The recommended uniform screening panel (RUSP) is a list of genetic disorders that the Secretary of the U.S. Department of Health and Human Services (HHS) recommends for use in the establishment of newborn screening programs. Each state and territory is responsible for passing laws that establish its own panel of genetic disorders to be included in a newborn screening program. Variations in panels among states occur because of differences in the prevalence of various genetic disorders, the costs of screening, the amount of public funding for screening, and the availability of treatments for genetic disorders. Many states provide funding for the diagnosis, treatment, and ongoing evaluation of infants who test positive for a genetic disorder. The RUSP is currently composed of 35 genetic disorders referred to as core conditions and 26 secondary conditions that also can be detected during screening for RUSP core conditions. The HHS Secretary regularly updates the RUSP by collaborating with the Advisory Committee on Heritable Disorders in Newborns and Children (ACHDNC) to consider proposals from researchers, organizations, and parents of children affected by genetic disorders. The following are the criteria for inclusion of a genetic disorder on the RUSP: (1) that there should be a specific and sensitive genetic test available to detect the disorder; (2) that the course of symptoms and health complications should be well understood; (3) that an effective treatment should be available; and (4) that information about whether the occurrence of the disorder would affect future reproductive decisions of the affected family should be available.

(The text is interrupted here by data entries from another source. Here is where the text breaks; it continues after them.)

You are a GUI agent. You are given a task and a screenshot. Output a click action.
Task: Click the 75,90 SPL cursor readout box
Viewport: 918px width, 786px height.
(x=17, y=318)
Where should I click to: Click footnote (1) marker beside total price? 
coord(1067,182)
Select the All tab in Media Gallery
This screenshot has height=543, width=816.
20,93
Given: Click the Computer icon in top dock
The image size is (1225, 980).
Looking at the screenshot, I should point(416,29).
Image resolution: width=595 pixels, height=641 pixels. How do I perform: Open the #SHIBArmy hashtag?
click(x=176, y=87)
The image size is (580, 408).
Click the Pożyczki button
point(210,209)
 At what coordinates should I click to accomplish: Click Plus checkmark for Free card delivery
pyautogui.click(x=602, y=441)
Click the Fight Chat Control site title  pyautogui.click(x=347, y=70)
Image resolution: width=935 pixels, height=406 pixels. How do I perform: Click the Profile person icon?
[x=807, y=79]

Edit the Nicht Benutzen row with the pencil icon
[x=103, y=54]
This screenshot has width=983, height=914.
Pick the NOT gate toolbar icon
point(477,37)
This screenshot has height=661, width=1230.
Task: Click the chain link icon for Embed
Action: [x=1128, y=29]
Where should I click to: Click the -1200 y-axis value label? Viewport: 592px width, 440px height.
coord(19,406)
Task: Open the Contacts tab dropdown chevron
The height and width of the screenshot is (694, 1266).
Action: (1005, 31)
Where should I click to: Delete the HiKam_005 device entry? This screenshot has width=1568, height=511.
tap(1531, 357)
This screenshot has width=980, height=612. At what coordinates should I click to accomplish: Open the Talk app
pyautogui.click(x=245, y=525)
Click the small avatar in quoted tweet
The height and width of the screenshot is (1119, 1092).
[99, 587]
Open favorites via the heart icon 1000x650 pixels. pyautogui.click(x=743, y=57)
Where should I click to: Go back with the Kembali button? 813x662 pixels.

Organic acid disorders (OADs) are RUSP metabolic disorders that affect catabolism. OADs occur because of inherited errors in catabolic pathways for the degradation of amino acids, carbohydrates, and lipids. OADs cause organic acidemia, an abnormal accumulation of harmful organic acids in the blood, or organic aciduria, an abnormal accumulation of harmful organic acids in the urine. The term organic acid refers to a wide variety of carbon-containing chemicals that have acidic properties because of chemical groups that include oxygen, sulfur, or phosphorus. In the context of genetic disorders, organic acids are limited to chemicals that have one of two types of chemical groups called carboxylic acid or phenolic acid. Table 1.1 lists the nine OADs currently on the RUSP, along with their estimated rates of occurrence among newborns. Although each OAD is characterized by the accumulation of a different organic acid, they cause similar symptoms and health complications. Most OADs have a severe form that causes symptoms in newborns. Symptoms include lethargy, drowsiness, poor feeding, vomiting, diarrhea, rapid heart rate, and low body temperature. Infants with an OAD often have weak muscle tone, known as hypotonia, and are prone to muscle spasms. Because the early symptoms can transition rapidly to heart problems, seizures, or coma, OADs can constitute a neonatal emergency. Some OAD forms present their first symptoms later in infancy, early childhood, or in teenage years. Although they are associated with the same types of symptoms as severe forms, these late-onset forms of OAD have milder symptoms that often come and go with time and can be triggered by environmental influences such as infectious disease or changes in diet. Both the severe and mild forms of OADs cause an increased risk of heart problems and neurological damage, including brain damage, intellectual disability, and vision problems. Children and adults with OADs are also at greater risk of serious health complications from infectious diseases such as colds and flu because part of the immune response is the release of biomolecules that are metabolized into harmful organic acids.